LED makers get smart to rise above price war and growth cliff

Lighting companies like Philips and Osram are scrambling to develop more advanced technology as a price war for LED bulbs threatens to eat into profits and bring on a period of low growth as the long-life bulbs become more common.

Lighting companies like Philips and Osram are scrambling to develop more advanced technology as a price war for LED bulbs threatens to eat into profits and bring on a period of low growth as the long-life bulbs become more common.

The market for light-emitting diodes (LEDs) is growing rapidly as companies, hotels and shops switch from incandescent light bulbs, which are being banned in countries around the world, to these more efficient and durable lights.

A worker cleans LED bulb at Bekto Precisa factory in Gorazde March 4, 2014. REUTERS/Dado Ruvic
A worker cleans LED bulb at Bekto Precisa factory in Gorazde March 4, 2014.

But the initial cost of buying LED bulbs for home use, while falling rapidly, is still higher than alternatives such as compact fluorescent lighting (CFL) or halogen, leaving consumers hesitant to adopt the new technology.

That is driving manufacturers to cut prices, and also to seek new product features to replace lost business when a blown bulb becomes a much rarer event.

“We are working on two different fronts,” Philips Lighting CEO Eric Rondolat told Reuters at the Light + Building trade fair, which is being held in Frankfurt this week.

Analysts see the overall lighting market starting to shrink from around 2017, when LED will account for more than half of the lighting market.

Three manufacturers – Osram, Samsung and LG – announced plans at Light + Building to launch or expand smart lighting systems for light-emitting diodes (LEDs), pioneered by Philips’s Hue line.

Manufacturers hope they can lure more customers with systems that allow them to customize light intensity, color and composition.

Smart lighting allows users to remotely control lamps from a smartphone or tablet computer.

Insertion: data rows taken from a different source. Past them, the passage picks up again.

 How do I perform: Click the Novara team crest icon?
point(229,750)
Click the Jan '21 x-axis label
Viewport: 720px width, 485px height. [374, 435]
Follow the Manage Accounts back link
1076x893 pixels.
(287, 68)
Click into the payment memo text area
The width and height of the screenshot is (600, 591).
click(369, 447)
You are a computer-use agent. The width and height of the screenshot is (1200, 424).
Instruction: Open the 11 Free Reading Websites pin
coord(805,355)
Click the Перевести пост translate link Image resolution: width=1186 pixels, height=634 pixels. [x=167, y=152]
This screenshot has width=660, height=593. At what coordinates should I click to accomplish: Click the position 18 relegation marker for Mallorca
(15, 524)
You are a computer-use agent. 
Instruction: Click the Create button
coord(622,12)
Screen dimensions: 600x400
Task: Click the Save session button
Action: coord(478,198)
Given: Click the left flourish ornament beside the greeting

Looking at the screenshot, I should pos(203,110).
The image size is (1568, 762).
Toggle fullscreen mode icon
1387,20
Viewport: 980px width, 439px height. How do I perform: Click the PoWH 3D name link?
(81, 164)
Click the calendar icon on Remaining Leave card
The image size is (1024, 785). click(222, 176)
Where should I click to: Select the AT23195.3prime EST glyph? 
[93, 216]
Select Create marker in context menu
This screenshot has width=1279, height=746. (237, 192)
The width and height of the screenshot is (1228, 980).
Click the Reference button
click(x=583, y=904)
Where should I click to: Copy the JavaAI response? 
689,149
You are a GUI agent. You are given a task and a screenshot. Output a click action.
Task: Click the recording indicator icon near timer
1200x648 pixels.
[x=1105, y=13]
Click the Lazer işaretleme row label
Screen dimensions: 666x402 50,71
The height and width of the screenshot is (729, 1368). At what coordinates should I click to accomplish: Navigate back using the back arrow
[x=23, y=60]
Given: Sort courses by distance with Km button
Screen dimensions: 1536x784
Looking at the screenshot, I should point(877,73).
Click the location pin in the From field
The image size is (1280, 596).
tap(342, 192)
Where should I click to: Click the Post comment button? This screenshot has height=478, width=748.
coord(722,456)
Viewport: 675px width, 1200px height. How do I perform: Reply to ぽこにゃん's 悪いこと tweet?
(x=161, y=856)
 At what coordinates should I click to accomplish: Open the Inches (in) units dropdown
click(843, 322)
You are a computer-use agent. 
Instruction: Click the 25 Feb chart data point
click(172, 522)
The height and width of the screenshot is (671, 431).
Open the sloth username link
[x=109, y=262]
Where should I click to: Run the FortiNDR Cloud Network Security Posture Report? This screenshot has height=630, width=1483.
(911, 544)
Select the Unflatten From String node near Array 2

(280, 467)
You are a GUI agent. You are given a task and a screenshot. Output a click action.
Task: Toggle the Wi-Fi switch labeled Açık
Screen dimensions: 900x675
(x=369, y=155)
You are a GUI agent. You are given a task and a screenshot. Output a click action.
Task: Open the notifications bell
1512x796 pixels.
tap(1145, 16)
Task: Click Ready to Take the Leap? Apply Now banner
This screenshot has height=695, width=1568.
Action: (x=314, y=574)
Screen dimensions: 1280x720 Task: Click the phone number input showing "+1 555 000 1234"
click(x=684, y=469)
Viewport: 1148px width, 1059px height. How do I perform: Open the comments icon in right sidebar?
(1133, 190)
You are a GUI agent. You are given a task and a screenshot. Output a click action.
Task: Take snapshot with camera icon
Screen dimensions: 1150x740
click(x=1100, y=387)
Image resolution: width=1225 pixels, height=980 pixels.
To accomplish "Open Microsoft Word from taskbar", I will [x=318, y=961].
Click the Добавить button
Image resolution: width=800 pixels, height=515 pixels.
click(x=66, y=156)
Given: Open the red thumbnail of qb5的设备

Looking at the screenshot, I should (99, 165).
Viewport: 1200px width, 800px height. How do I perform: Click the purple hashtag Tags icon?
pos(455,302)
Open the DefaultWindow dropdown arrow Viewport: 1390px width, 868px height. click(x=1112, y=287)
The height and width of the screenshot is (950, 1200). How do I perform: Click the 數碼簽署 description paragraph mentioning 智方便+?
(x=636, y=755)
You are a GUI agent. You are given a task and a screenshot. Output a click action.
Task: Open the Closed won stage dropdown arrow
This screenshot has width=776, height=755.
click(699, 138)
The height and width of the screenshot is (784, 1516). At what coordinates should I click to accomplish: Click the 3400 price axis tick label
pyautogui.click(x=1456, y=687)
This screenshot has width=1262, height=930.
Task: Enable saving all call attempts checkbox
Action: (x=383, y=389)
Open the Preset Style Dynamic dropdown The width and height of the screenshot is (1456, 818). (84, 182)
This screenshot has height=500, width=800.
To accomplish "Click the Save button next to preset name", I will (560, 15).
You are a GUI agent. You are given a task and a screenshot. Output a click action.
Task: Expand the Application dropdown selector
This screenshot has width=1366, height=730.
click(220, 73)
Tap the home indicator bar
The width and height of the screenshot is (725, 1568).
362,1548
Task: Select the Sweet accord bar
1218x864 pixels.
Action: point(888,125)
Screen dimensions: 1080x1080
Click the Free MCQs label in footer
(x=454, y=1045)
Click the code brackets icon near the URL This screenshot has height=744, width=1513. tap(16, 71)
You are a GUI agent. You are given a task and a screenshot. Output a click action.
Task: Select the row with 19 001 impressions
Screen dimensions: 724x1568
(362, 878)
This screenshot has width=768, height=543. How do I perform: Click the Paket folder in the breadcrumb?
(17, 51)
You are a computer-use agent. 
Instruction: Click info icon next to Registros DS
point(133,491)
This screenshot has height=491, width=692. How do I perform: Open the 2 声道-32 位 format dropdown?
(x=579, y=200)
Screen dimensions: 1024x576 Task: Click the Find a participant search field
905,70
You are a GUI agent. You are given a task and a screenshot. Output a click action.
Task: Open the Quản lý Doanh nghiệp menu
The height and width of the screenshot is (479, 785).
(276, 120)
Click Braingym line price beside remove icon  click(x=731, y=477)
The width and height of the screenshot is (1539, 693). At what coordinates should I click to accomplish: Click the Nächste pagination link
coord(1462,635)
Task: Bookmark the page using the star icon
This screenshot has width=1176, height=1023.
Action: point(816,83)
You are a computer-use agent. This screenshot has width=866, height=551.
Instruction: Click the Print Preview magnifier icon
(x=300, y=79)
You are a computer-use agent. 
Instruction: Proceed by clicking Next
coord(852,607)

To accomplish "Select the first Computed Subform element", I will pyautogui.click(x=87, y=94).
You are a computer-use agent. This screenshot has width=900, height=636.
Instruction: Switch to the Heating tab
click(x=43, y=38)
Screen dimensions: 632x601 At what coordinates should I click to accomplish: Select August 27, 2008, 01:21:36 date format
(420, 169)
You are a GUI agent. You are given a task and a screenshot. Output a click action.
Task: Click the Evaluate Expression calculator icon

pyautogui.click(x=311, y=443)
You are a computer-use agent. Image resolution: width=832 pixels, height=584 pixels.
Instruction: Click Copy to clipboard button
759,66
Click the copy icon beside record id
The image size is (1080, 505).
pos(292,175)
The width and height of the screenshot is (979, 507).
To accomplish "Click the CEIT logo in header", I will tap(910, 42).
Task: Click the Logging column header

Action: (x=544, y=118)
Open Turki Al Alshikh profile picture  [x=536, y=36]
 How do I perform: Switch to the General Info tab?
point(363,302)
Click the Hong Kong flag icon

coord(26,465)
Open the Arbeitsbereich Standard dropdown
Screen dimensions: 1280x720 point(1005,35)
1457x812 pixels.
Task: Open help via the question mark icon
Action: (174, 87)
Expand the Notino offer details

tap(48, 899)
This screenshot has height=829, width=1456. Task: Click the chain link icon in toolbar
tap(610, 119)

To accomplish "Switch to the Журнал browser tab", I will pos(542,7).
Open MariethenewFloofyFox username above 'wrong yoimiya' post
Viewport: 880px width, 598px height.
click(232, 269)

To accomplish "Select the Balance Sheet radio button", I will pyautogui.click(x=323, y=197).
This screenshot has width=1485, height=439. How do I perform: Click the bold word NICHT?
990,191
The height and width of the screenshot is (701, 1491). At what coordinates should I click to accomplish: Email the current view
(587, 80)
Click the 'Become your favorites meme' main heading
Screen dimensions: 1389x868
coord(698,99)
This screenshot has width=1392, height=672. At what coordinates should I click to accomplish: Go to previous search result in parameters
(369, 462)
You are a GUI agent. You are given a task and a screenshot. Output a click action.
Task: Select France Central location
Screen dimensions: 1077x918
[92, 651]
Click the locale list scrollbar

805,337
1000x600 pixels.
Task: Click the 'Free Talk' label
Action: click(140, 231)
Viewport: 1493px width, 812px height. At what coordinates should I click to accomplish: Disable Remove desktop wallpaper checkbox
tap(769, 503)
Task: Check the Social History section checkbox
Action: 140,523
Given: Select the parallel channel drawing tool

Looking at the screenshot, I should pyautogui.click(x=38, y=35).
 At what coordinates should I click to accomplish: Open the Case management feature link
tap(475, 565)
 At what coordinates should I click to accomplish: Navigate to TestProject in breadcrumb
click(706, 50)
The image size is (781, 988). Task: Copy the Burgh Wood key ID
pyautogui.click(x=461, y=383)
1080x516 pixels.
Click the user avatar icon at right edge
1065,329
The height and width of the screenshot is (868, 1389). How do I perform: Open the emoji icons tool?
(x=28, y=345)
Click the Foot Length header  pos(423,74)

They can, for instance, add orange hues to their lights when they want to relax in the evening, have colorful lighting schemes for kids or have their lights blink whenever they receive an e-mail on their smartphone.

When used in office buildings, such smart, connected systems offer ways to save energy by having the lights on only when and where they are needed and to increase productivity by adjusting lighting schemes to match human biorhythms.

PRICE DROP

Manufacturers like Philips, U.S.-based Cree and Germany’s Osram have been cutting retail prices of LED light bulbs as they compete for the residential market.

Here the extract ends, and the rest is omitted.